Job A: Summarize the forum exchange on proof tactics in two sentences.
Job B:
Answer these questions on the forum exchange on proof tactics:
(i) Which two mechanisms of automatic inference are mentioned as possibly helpful?
(ii) According to the second participant, why might their point not be clear?
(iii) Which two examples of automation are named for dismissing a lemma's hypothesis?
Job C: Carry on the forum exchange on proof tactics from its final sentence.

Document extract:
:::

Looks to me like an XY problem, you should probably rather try to reduce the number of arguments of `foo`

by grouping them in meaningful objects. Automatic inference with things like typeclasses and implicit arguments could also help but beware of spaghetti code.

Maybe our point is not clear because the example got a little too convoluted. Sorry for that.

I agree that in general there should be more bundling up of the hypotheses.

However I do not think it is uncommon to be in a situation where there exists a lemma that has a disjunction or existential in the conclusion and the lemma relies on some hypothesis that perhaps you want dismissed using some automation such as hints database or lia.

In such cases I would want to use some tactic that puts all the universally quantified dependencies of the lemma as subgoals (thus allowing calling some automation tactics on them) and directly gives the user the conclusion to destruct.

Do you disagree that such a tactic would be required /useful?

:::

Given information:
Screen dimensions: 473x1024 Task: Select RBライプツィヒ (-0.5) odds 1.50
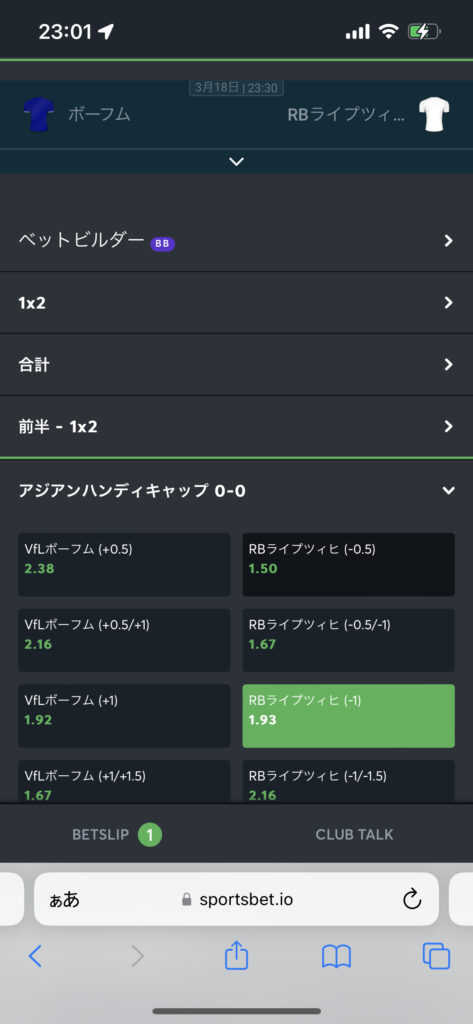pos(348,565)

:::

Expected output A: The first participant calls the situation an XY problem and recommends reducing the number of arguments of `foo` by grouping them into meaningful objects, adding that automatic inference through typeclasses and implicit arguments could help but risks spaghetti code. The second participant agrees that hypotheses should generally be bundled more, but argues for a tactic that turns a lemma's universally quantified dependencies into subgoals for automation and directly gives the user the conclusion to destruct.

Expected output B:
(i) Typeclasses and implicit arguments.
(ii) Because the example got a little too convoluted.
(iii) A hints database and lia.

Expected output C:
I am also open to any other suggestions that might eliminate the need for this type of tactic in the first place.

I understand something that could avoid having to type `have [x Px] := exists x, P x. \n apply: foo. \n subproofs`

may seem attractive. But you have to be careful when designing such a tactic, so that it doesn't lead to overly brittle proofs. It's hard to reach a good balance between typing less when writing the proof and painful efforts to fix the proof over and over in the future because it's not robust enough. Saving a bit of time now can easily lead to huge wastes in the future. ssreflect may seem a bit restrictive sometimes, but when put to good use, experience shows that it can help designing very robust and easy to maintain proofs.